Excessive corporate power is causing the standard of living to fall for 90 percent of Americans, according to David Cay Johnston, a Syracuse University law professor.
Johnston recently published a book called 'The Fine Print,' which describes how corporations get rules and regulations written in their favor so they can milk Americans, a penny at a time. A review of the book notes,
No other modern country gives corporations the unfettered power found in America to gouge customers, shortchange workers, and erect barriers to fair play. A big reason is that so little of the news . . . addresses the private, government-approved mechanisms by which price gouging is employed to redistribute income upward.”In a recent interview with Alternet's Joshua Holland, Johnston tells us:
What big business -- and that’s those 2,600 companies which own 80 percent of the business assets in America – what those 2,600 companies have figured out, and their leaders have figured out, because people running these firms are very smart people, is that it is easier to mine Congress and the state legislatures for gold than to go out and earn it in the marketplace.

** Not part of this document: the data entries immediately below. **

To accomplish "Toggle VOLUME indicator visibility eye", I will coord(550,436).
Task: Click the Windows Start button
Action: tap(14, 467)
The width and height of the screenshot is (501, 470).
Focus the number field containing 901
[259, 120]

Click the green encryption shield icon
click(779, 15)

You are being systematically exploited by powerful corporations every day. These companies squeeze their trusting customers for every last cent, risk their retirement funds, and endanger their lives. And they do it all legally. How? It’s all in the fine print.Johnston shares 10 outrageous facts about how corporations rob American workers and consumers blind. It's even worse than we thought. We originally posted that .43 percent of the corporations in America own 80 percent of all business assets. Johnston called to tell us our math was off, and we corrected the number to an almost incomprehensible .0043 percent. Believe it or not, it's still worse. Johnston contacted us again to say it's a truly unbelievable .00043 percent. Here's the rest:
- .00043 percent of the corporations in America own 80 percent of all business assets.
- The bottom 90 percent of Americans' average real income, as reported on tax returns, went up by $59 from 1966 to 2011 (adjusted for inflation and as reported on tax returns).
- For each extra dollar of annual income going to the bottom 90 percent of households since 1966, $311,233 went to households in the top 1 percent of the top 1 percent.
- Despite massive bank fraud during the oughts, there has not been a single prosecution of any significant person involved. During the savings and loan crisis of the 1980s, a federal regulator named Bill Black got 1,000 high-level felony convictions and 3,000 convictions overall.
- Over the past 50 years, the amount of federal corporate income tax receipts increased 764 percent. Personal income taxes 2,540 percent. Social Security taxes rose 4,881 percent.
- In 2011 the average adjusted gross income of the vast majority fell to $30,437 per taxpayer, its lowest level since 1966 when measured in 2011 dollars.
- The pipeline industry rakes in $1 billion a year by collecting one penny from every American every day. It got itself exempted from the corporate income tax but still collects it from consumers.
- The average monthly cost for cable TV, phone and internet service in the U.S. is $160. In France it's $40 to $70.
- U.S. internet speed is 28th in the world, behind Bulgaria.
- In 21 states, state taxes withheld from workers' paychecks can be kept by the company. Not every employer gets the windfall, but 2,700 big companies do.